Oskar widzi siebie bawiącego się gumową piłką jak prawdziwy klatek, obserwuje, jak ów Oskar przypadkiem posyła piłkę pod spódnice, a potem podąża za okrągłym pretekstem, zanim babka zdoła przejrzeć podstęp i zwrócić mu piłkę. Jeśli było to w obecności dorosłych, babka nigdy nie tolerowała mnie długo pod spódnicami. Dorośli pokpiwali z niej, przypominali w słowach nieraz dwuznacznych jej narzeczeńskie czasy na jesiennym kartoflisku, przyprawiali babce, która z natury nie była blada, o gwałtowny i długotrwały rumieniec, z czym sześćdziesięciolatce o prawie białych włosach było całkiem do twarzy.

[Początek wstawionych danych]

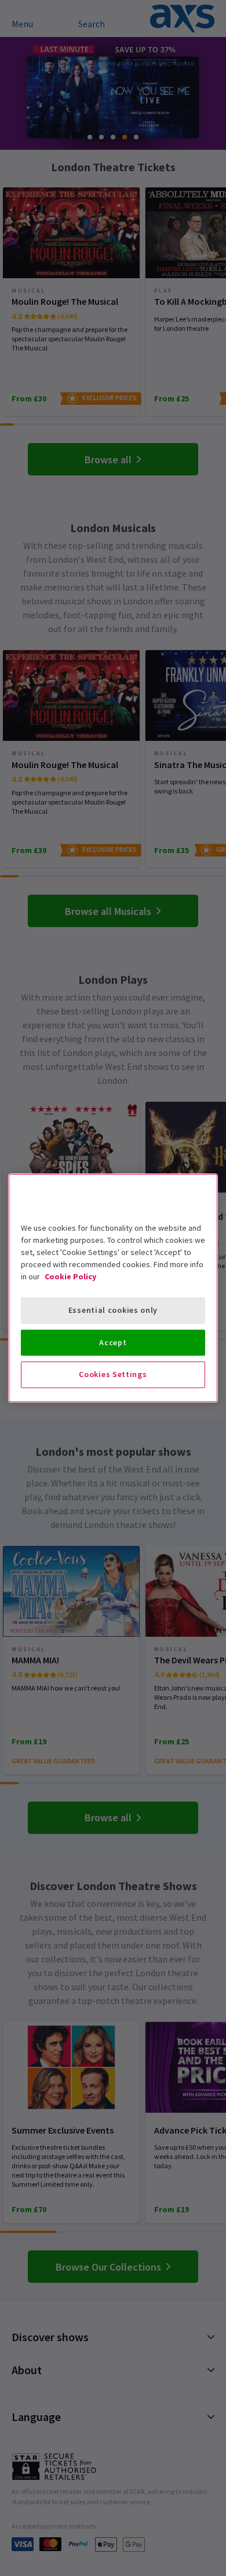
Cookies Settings (113, 1374)
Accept (112, 1342)
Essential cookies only (113, 1310)
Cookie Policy (70, 1276)
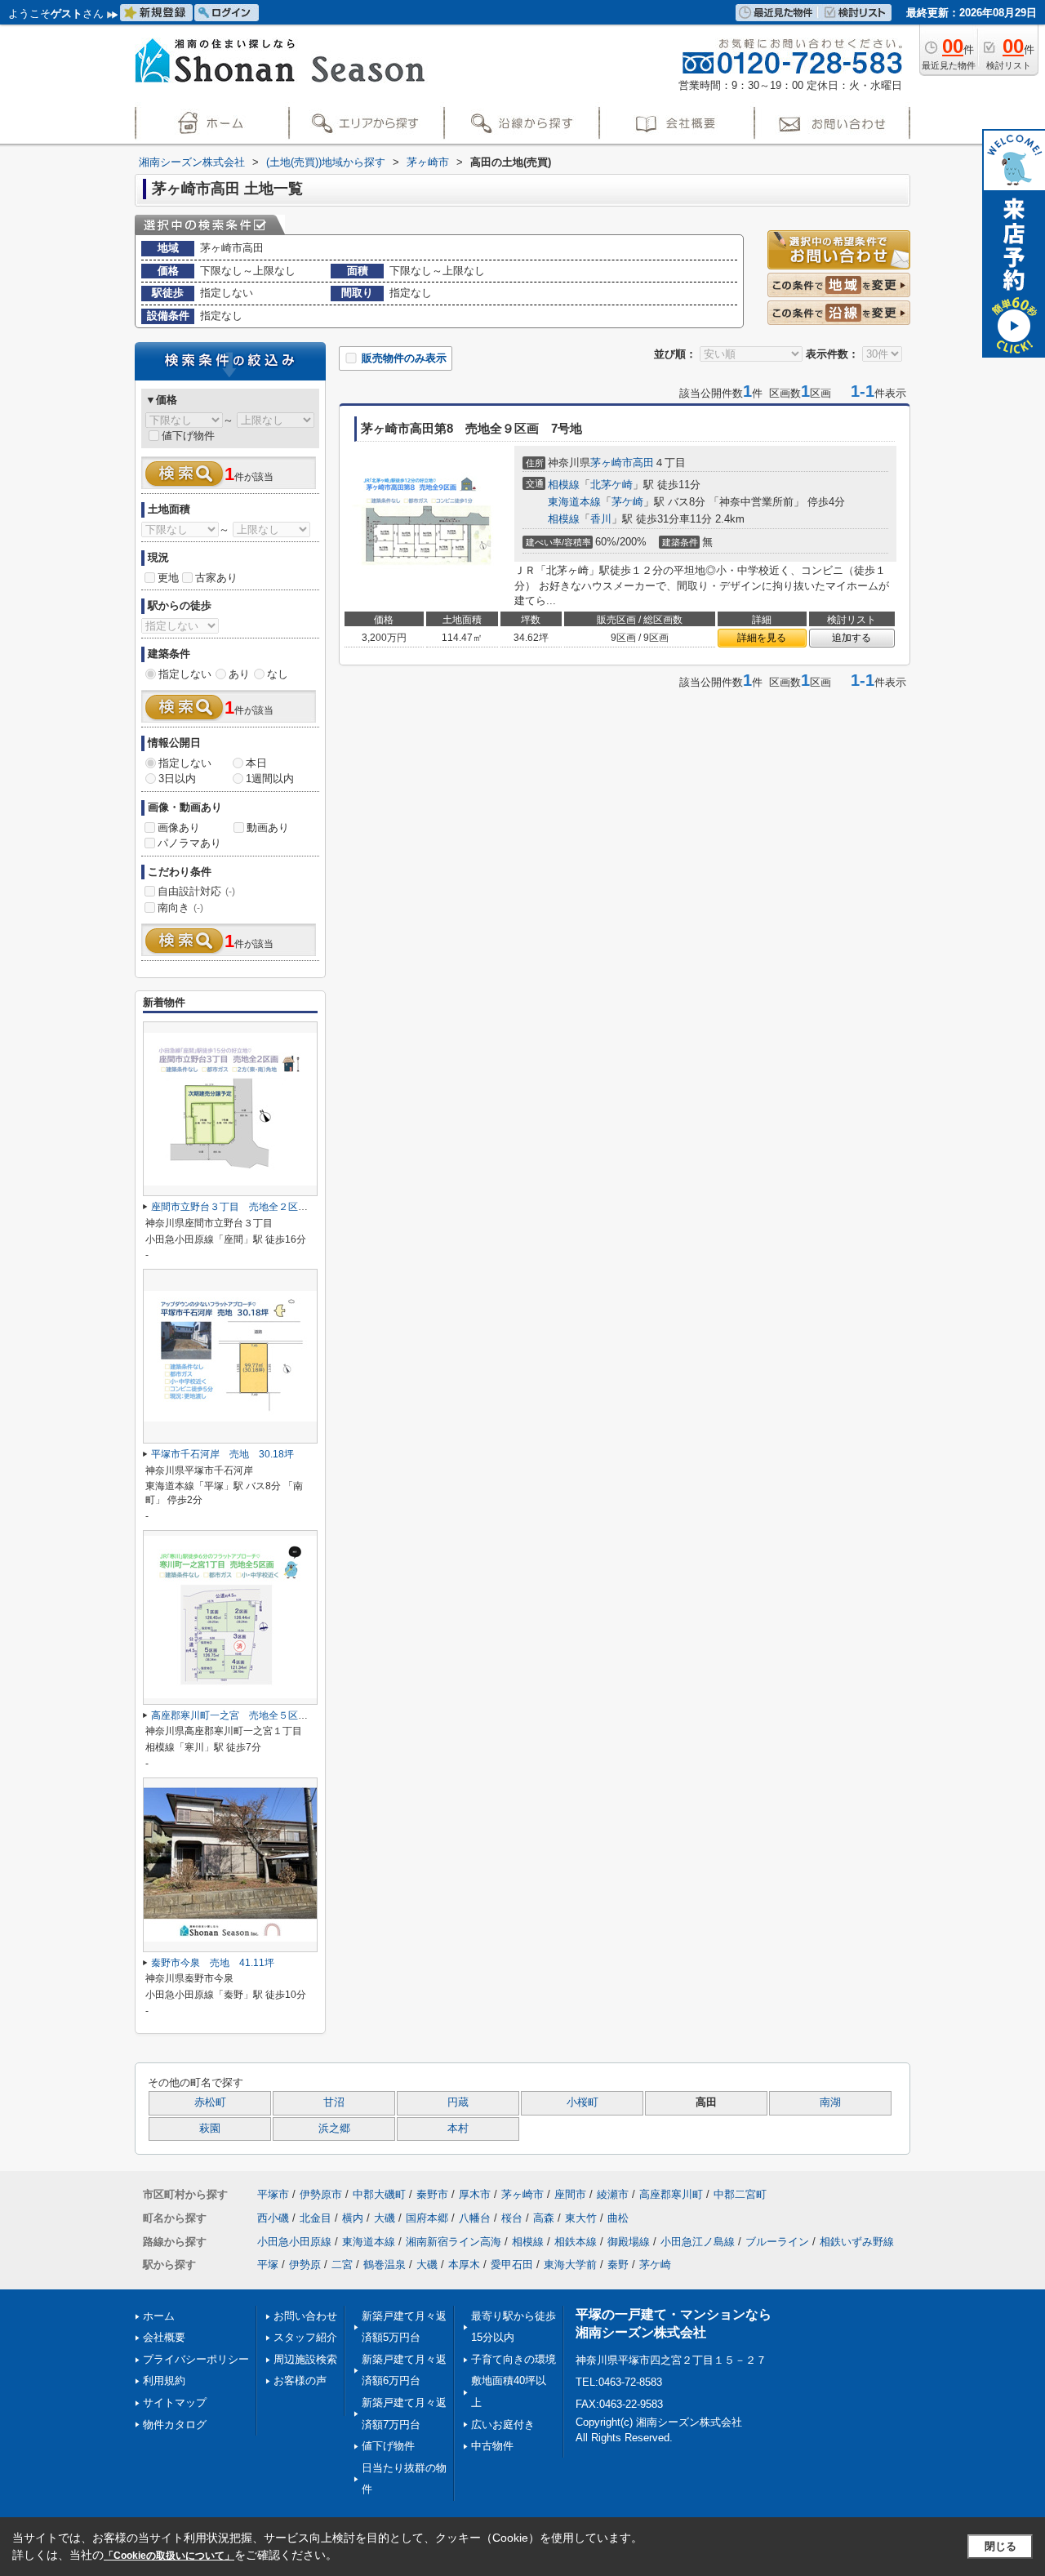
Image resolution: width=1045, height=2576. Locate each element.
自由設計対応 (196, 891)
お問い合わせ (305, 2316)
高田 (643, 462)
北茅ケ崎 (611, 484)
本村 (458, 2128)
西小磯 (273, 2218)
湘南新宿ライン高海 (453, 2242)
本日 (256, 763)
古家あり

Jeśli jednak moja babka Anna była sama - zdarzało się to rzadko, od śmierci mojej biednej mamy widywałem ją zresztą coraz rzadziej, prawie wcale, odkąd musiała zwinąć stragan na tygodniowym targu we Wrzeszczu - tolerowała mnie chętniej i dłużej pod spódnicami ziemniaczanego koloru. Nie trzeba było nawet głupiego podstępu z jeszcze głupszą gumową piłką, żeby tam się dostać. Pełzając z bębenkiem po podłodze, wysuwając jedną nogę, drugą odpychając się od mebli, zmierzałem w stronę babcinej góry, dotarłszy do stóp unosiłem pałeczkami czterokrotną zasłonę, byłem już w środku, czterokrotnie i równocześnie opuszczałem kurtynę, pozostawałem minutkę bez ruchu i cały, oddychając wszystkimi porami, chłonąłem ostry zapach lekko zjełczałego masła, który zawsze, niezależnie od pory roku, panował pod owymi czterema spódnicami. Dopiero potem Oskar zaczynał bębnić. Wiedział przecież, czego babka chętnie słuchała, wystukiwał więc październikowy szum deszczu, podobny do tego, jaki musiała słyszeć wówczas przy ognisku z naci ziemniaczanej, gdy pod spódnice wśliznął się jej Koljaiczek z zapachem zaciekle ściganego podpalacza. Z pałeczek spadał na blachę drobny, ukośny deszcz, aż nade mną rozbrzmiewały westchnienia i imiona świętych, niech państwo sami przypomną sobie tutaj owe westchnienia i imiona świętych, które rozbrzmiewały wtedy w osiemset dziewięćdziesiątym dziewiątym, gdy babka siedziała w deszczu, a Koljaiczek w suchym i bezpiecznym schronieniu.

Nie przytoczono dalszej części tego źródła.